To say casinos are eager to put this great experiment to the test is putting it very mildly indeed. Just off Fremont Street in old Las Vegas, the Downtown Grand has distinct plans to grab younger gamers with skill-based gaming. Just inside the casino and adjacent to a bar featuring craft beers, the casino plans a row of skill-based games, giving the familiar and inviting appearance of an arcade to anyone who wanders inside. Other casinos, to varying degrees, should be expected to do something similar.

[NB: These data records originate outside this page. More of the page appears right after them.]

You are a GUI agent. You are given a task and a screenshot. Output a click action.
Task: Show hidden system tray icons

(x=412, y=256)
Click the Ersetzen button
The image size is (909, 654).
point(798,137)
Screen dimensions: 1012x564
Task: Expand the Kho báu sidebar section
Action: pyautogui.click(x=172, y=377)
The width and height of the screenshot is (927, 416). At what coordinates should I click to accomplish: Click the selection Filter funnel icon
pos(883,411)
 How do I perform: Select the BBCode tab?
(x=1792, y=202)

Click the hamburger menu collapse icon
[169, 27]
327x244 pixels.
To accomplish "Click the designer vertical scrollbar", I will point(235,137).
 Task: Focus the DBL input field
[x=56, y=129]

The Vice President of Slots for the MGM Grand Hotel & Casino, Justin Andrews, when speaking with Hawaii News Now, said “Millenials are more attracted to the electronic table games than the traditional slots.” With an average age 11 years younger than traditional slot players, the electronic table games have reached a new market of gamblers, and it’s expected that skill based games will take this even further.
The question still remains as to how such machines would actually work. Don’t expect to see someone who’s mastered Ms. Pac-Man to enter a casino with a quarter and leave with a fortune. But, the best players will have a clear advantage.
Currently, with an average payout for slots of 93.6%, a player wagering $100 could expect to make back $93.60. Skill based games, however, might start out with a much lower 88% base payout. A talented player (or the casinos’ preference of player who has put in a lot of time to gain experience with the machine) could dramatically increase their payout possibilities to as much as a 98% return.
After a sudden and dramatic entrance for skill-based gaming, expect further changes to be incremental. Even if they do achieve their expected popularity among younger gamblers, the traditional reel and video slot machines are still going to be the game of choice for older players for a long time to come. But, just as slots gradually took up more and more casino floor space from the table games that dominated old Las Vegas, if the skill based games fulfill their promise of a more immersive and engaging experience, the Las Vegas of the future may have as much in common with a boardwalk arcade in Seaside Heights, NJ, as it will with anything that Bugsy Siegel ever laid eyes upon.